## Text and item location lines
=-=-=-=-=
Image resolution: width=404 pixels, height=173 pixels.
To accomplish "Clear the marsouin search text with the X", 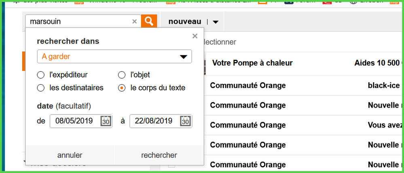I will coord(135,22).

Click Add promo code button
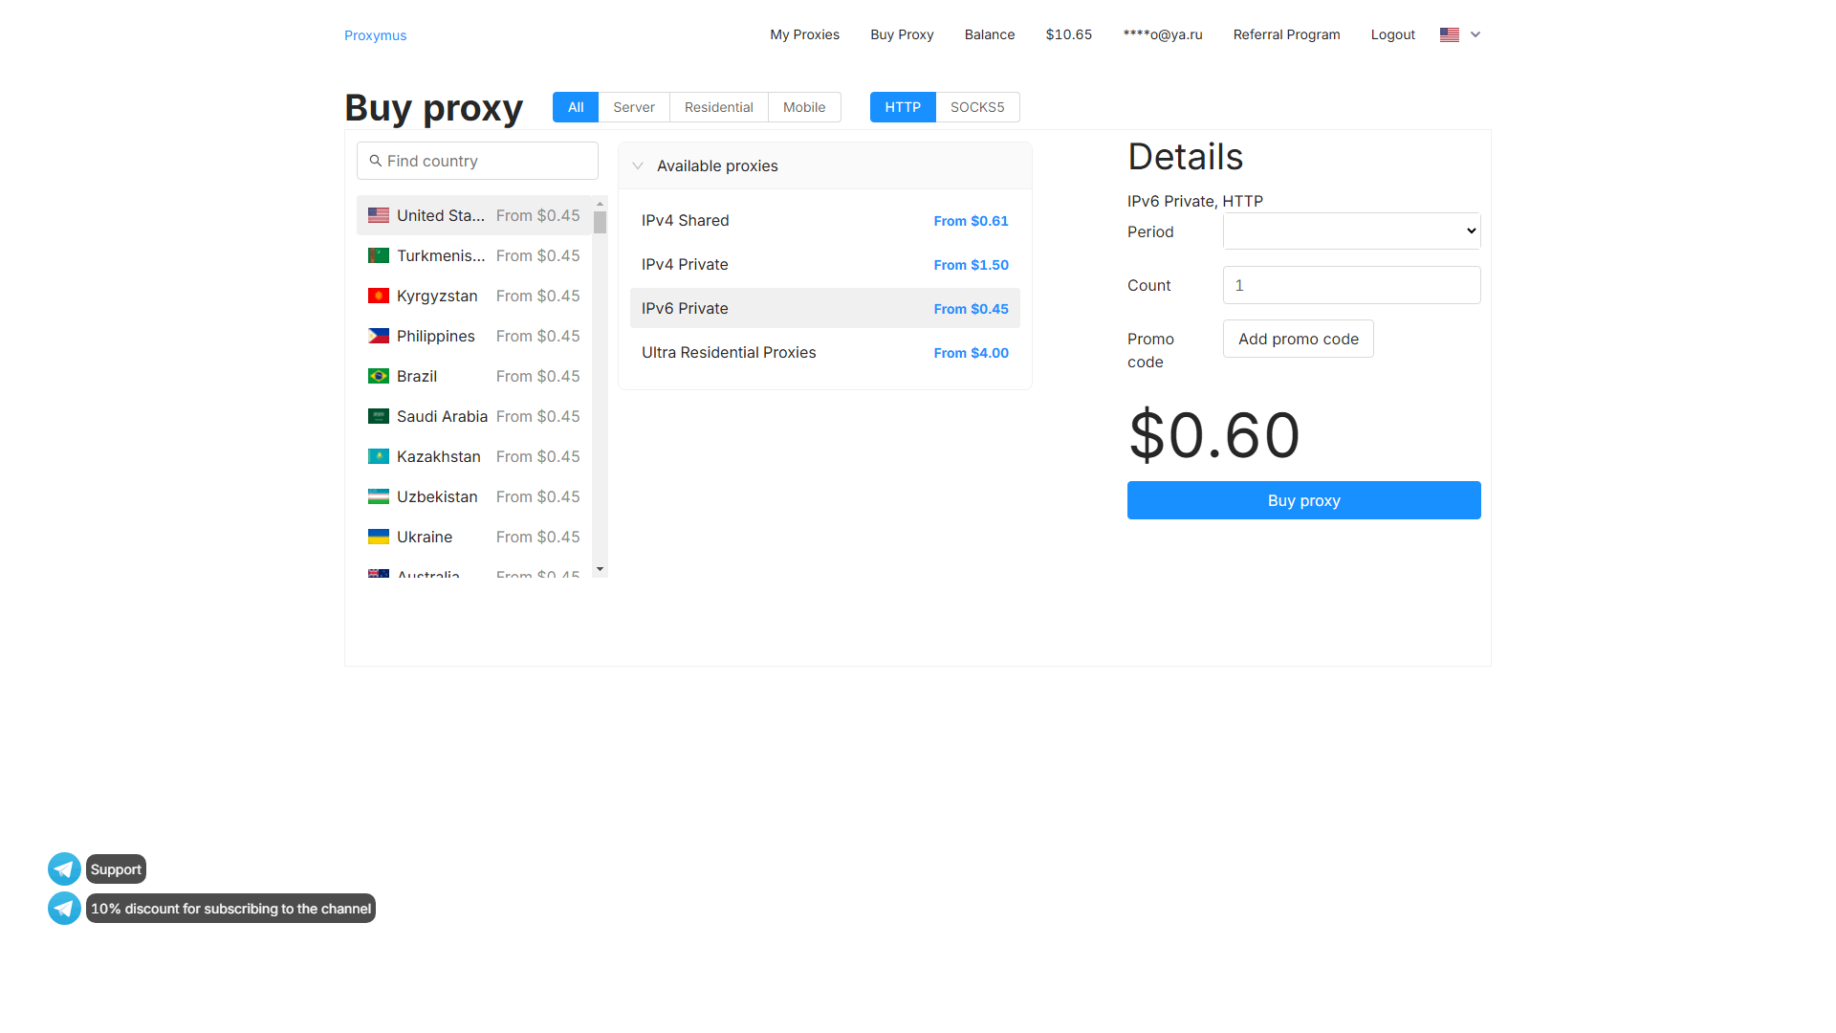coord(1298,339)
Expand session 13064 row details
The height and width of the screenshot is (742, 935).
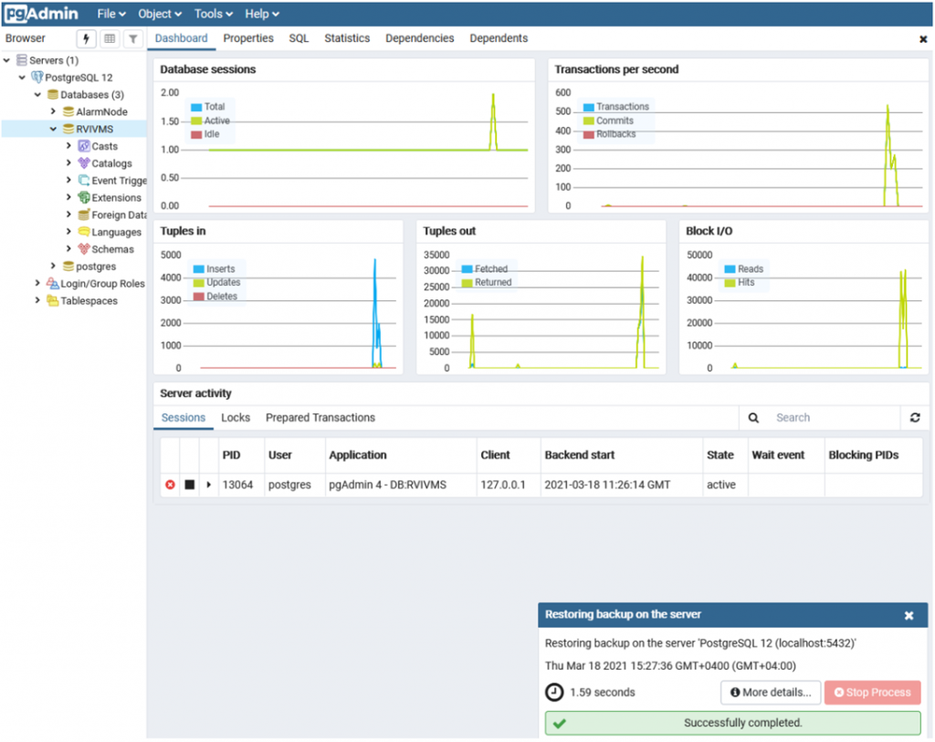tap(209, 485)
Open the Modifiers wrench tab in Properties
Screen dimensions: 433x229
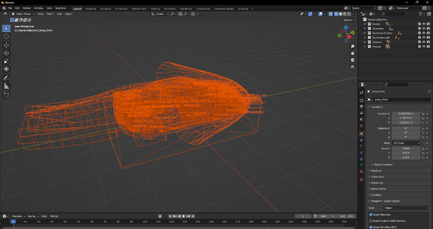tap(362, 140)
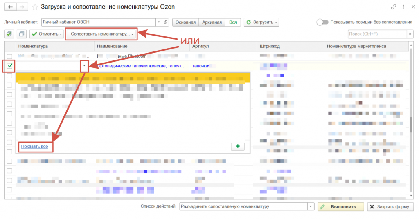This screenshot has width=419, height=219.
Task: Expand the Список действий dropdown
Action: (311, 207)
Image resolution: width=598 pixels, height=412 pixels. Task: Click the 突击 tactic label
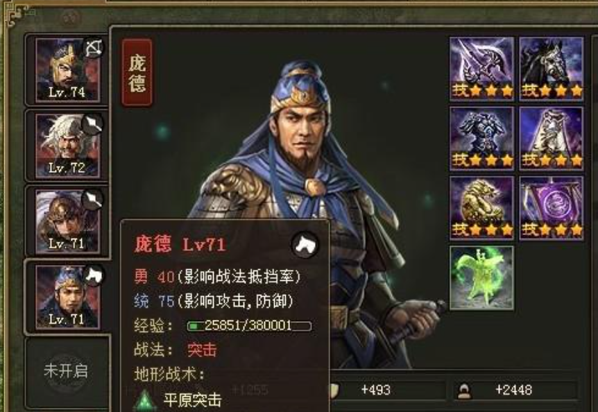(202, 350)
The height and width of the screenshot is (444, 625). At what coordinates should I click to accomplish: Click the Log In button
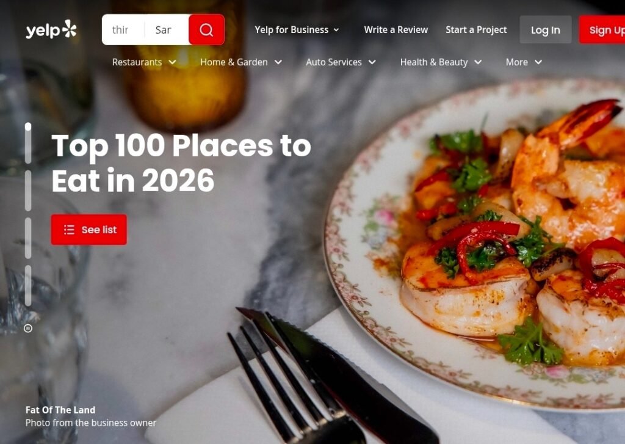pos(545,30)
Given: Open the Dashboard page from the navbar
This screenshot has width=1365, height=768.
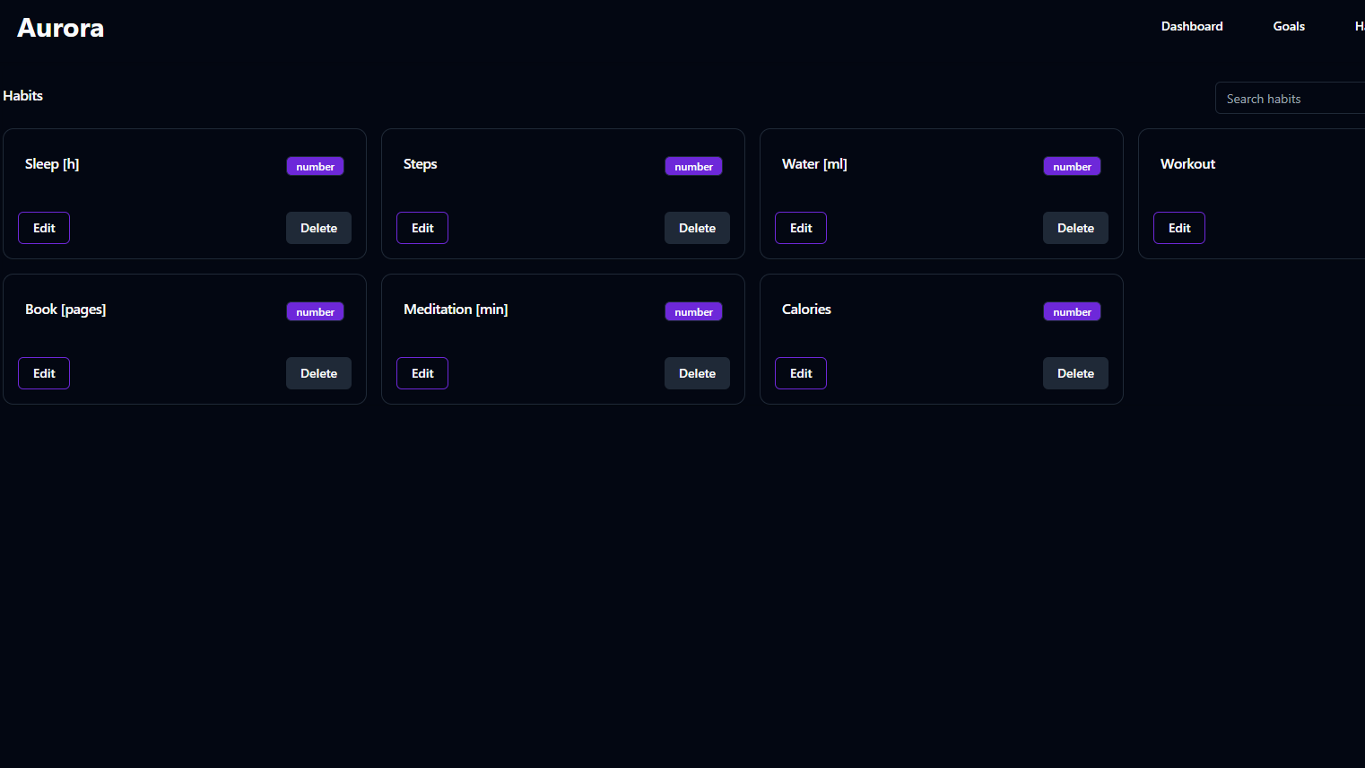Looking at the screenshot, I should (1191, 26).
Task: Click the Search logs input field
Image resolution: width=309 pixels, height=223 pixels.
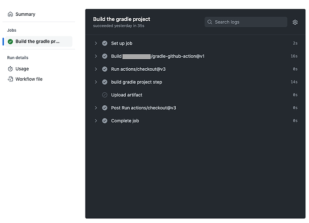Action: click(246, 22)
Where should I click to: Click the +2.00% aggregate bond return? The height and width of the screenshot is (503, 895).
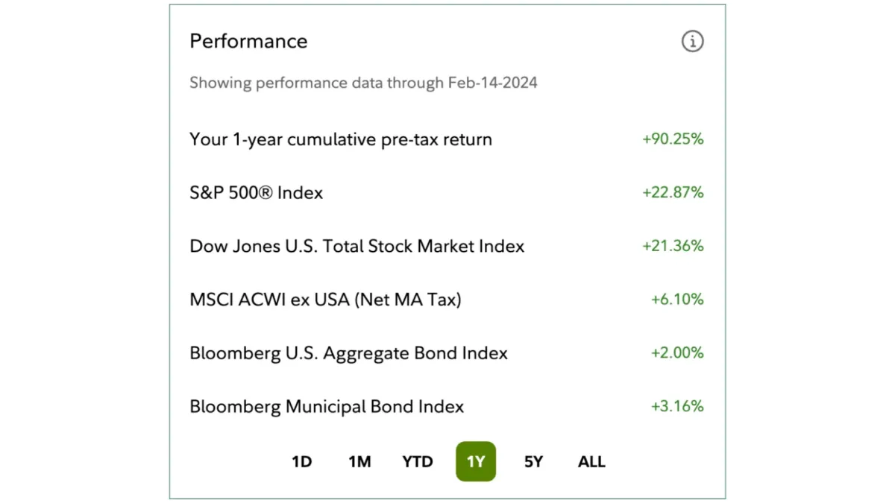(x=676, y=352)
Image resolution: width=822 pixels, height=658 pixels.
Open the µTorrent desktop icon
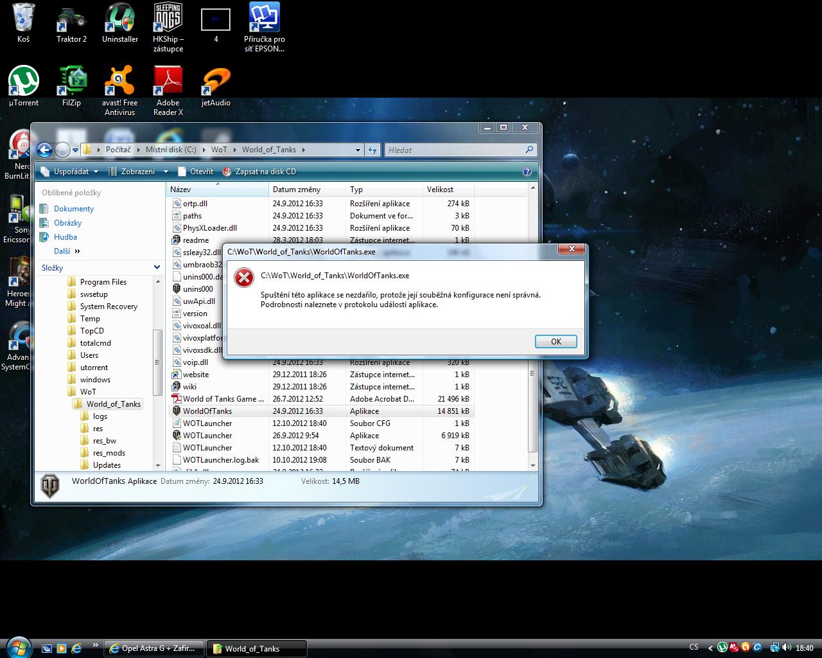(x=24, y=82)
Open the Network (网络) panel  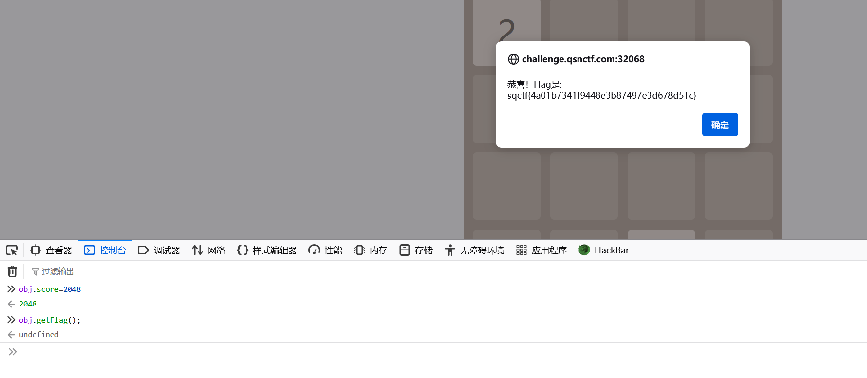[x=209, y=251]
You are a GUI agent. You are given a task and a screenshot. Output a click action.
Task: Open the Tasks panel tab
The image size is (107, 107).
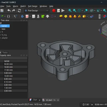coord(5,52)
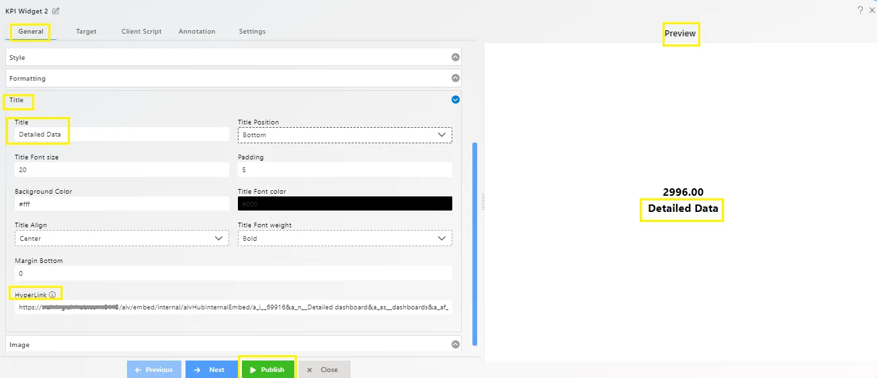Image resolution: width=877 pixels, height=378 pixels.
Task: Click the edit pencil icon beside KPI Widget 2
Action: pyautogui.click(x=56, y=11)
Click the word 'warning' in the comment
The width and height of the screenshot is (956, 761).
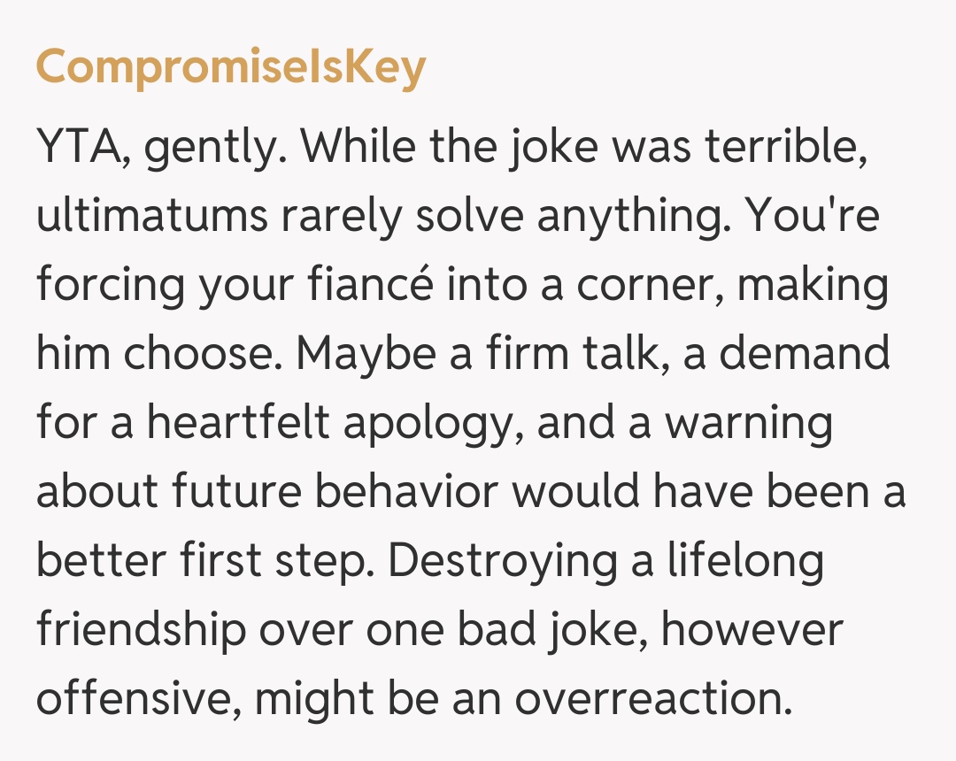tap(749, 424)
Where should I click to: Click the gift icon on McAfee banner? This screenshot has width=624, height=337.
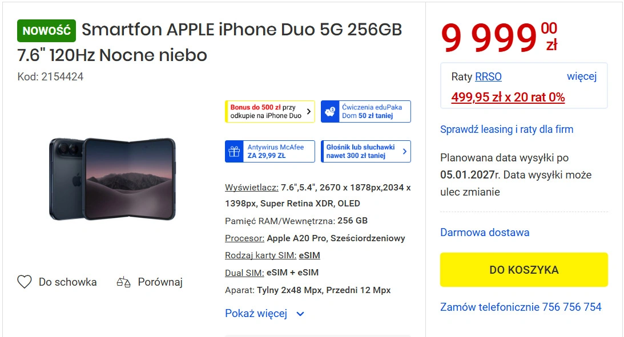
=-=-=-=-=
## What this task involves
Which lines above contain the word "icon"? Copy out each of them.

## Output for this task
Open the µTorrent desktop icon
Task: Click the edit pencil icon beside KPI Widget 2
Where should I click to: Click the gift icon on McAfee banner? This screenshot has width=624, height=337.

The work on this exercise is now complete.